Exercise data Start Marker

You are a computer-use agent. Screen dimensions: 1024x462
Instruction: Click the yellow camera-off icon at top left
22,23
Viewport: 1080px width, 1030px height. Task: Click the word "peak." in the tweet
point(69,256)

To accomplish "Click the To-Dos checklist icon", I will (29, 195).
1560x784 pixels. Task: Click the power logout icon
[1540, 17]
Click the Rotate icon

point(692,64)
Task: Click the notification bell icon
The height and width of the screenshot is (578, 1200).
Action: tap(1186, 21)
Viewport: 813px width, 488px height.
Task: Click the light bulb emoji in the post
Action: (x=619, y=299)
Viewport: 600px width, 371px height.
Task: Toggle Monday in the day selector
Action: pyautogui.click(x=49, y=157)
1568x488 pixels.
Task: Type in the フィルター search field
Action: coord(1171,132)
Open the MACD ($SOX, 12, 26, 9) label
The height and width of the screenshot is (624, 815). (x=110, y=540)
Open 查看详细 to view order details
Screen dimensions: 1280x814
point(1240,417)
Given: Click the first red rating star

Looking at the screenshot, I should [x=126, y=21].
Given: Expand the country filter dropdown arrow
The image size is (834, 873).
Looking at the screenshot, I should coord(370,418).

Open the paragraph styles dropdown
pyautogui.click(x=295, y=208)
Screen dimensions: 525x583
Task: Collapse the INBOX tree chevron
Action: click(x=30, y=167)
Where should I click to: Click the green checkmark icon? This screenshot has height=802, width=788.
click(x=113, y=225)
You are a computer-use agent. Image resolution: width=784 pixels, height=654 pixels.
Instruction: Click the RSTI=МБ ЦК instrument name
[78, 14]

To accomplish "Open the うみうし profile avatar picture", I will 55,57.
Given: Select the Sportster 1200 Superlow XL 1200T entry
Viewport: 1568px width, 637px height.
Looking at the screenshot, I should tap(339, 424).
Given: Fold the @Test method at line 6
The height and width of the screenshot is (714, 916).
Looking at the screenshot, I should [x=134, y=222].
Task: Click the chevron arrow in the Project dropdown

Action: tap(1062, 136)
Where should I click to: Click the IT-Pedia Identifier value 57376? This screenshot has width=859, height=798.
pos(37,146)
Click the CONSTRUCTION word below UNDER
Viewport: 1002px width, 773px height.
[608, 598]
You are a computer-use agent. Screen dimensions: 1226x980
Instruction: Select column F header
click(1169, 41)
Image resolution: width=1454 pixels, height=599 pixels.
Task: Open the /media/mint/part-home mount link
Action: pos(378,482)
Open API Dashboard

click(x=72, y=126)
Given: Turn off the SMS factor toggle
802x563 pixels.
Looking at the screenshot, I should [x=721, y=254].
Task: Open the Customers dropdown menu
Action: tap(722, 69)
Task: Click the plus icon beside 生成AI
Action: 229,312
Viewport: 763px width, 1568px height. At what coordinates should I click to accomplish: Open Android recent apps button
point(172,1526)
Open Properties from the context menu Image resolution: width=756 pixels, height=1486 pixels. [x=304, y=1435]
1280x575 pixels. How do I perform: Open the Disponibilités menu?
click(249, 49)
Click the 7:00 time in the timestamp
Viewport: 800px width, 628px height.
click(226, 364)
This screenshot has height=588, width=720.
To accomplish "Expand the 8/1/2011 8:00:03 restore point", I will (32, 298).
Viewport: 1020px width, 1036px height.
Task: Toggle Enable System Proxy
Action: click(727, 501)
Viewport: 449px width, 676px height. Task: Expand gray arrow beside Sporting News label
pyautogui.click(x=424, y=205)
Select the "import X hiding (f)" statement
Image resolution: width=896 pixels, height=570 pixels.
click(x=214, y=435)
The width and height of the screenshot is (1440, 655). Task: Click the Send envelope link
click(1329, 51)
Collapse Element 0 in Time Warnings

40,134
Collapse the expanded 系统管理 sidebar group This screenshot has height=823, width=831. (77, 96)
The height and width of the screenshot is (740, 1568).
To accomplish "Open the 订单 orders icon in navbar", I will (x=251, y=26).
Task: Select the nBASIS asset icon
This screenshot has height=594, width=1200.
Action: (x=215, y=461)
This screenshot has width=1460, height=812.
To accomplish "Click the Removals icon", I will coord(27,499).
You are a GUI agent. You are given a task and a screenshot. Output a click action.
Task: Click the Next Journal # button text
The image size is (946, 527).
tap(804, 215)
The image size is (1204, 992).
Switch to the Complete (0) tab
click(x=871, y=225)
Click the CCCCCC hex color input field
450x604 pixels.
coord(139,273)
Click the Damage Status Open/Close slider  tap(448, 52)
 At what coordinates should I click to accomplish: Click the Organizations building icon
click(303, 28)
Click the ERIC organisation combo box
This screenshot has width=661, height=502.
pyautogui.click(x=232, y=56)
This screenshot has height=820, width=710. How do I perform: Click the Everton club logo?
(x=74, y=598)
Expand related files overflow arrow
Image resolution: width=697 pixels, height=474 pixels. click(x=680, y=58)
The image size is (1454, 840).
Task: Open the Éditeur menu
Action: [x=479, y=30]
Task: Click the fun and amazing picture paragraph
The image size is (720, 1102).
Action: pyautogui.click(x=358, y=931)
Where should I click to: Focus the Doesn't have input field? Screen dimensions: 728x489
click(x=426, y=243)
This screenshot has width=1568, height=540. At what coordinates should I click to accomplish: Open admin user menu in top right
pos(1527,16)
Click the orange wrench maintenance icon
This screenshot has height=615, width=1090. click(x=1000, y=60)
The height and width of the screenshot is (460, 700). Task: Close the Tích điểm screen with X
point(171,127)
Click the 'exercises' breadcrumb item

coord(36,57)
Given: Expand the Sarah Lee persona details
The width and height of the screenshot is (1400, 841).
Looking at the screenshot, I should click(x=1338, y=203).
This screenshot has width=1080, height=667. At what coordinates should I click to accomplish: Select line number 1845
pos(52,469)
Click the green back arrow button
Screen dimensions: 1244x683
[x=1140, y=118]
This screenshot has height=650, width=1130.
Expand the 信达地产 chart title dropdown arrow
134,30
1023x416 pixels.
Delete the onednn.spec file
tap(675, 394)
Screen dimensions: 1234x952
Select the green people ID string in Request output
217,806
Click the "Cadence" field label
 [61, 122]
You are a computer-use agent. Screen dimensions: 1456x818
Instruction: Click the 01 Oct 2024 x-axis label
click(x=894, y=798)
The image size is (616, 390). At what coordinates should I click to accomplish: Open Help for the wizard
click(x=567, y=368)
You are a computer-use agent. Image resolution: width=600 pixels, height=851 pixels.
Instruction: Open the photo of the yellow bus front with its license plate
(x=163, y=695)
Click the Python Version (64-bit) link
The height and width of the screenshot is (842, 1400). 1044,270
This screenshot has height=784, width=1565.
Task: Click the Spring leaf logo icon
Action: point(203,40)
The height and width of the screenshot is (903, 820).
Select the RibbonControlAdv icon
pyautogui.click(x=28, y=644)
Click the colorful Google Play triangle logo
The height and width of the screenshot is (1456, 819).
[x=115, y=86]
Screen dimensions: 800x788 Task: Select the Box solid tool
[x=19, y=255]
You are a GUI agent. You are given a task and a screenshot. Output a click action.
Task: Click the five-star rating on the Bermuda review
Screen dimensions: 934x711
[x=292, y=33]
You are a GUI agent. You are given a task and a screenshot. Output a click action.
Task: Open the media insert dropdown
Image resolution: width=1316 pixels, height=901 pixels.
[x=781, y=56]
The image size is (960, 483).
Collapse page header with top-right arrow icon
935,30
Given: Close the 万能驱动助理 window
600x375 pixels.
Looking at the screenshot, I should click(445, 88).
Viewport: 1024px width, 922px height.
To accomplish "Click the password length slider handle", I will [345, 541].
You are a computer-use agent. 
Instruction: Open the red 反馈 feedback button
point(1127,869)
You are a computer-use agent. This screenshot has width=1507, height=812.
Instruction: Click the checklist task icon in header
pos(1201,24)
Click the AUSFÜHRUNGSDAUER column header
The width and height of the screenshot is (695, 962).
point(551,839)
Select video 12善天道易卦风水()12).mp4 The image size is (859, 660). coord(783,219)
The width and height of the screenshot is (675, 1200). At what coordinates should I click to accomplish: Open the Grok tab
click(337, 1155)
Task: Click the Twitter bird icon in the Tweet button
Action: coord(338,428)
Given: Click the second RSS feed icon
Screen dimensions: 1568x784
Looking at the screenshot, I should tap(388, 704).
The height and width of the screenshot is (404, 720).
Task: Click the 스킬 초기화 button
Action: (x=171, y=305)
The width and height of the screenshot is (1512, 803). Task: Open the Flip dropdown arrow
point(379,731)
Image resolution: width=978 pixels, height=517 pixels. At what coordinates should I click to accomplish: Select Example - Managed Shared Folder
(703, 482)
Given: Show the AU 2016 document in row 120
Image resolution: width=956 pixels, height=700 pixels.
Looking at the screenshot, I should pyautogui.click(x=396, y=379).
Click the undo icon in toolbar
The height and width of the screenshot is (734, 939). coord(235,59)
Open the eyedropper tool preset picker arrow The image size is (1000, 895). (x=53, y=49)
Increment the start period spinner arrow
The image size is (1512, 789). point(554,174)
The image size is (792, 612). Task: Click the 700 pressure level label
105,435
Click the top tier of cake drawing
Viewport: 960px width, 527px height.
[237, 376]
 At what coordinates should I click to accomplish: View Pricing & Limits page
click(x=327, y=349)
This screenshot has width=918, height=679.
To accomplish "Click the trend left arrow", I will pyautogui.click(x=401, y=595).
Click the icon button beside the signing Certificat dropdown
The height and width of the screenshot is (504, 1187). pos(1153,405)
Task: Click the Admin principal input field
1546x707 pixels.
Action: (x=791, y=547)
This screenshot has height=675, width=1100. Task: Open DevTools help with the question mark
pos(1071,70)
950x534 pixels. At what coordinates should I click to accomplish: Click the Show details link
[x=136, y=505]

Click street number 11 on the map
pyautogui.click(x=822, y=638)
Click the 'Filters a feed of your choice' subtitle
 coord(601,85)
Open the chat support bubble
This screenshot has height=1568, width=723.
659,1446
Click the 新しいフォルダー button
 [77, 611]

Exercise data End Marker

Above are the entries. Copy exactly the part that opens with the line containing "Viewport: 1002px width, 773px height." and closes with the line containing "Open Properties from", and no more.

### Answer to the exercise
Viewport: 1002px width, 773px height.
[608, 598]
You are a computer-use agent. Screen dimensions: 1226x980
Instruction: Select column F header
click(1169, 41)
Image resolution: width=1454 pixels, height=599 pixels.
Task: Open the /media/mint/part-home mount link
Action: pos(378,482)
Open API Dashboard

click(x=72, y=126)
Given: Turn off the SMS factor toggle
802x563 pixels.
Looking at the screenshot, I should [x=721, y=254].
Task: Open the Customers dropdown menu
Action: tap(722, 69)
Task: Click the plus icon beside 生成AI
Action: 229,312
Viewport: 763px width, 1568px height. At what coordinates should I click to accomplish: Open Android recent apps button
point(172,1526)
Open Properties from the context menu Image resolution: width=756 pixels, height=1486 pixels. [x=304, y=1435]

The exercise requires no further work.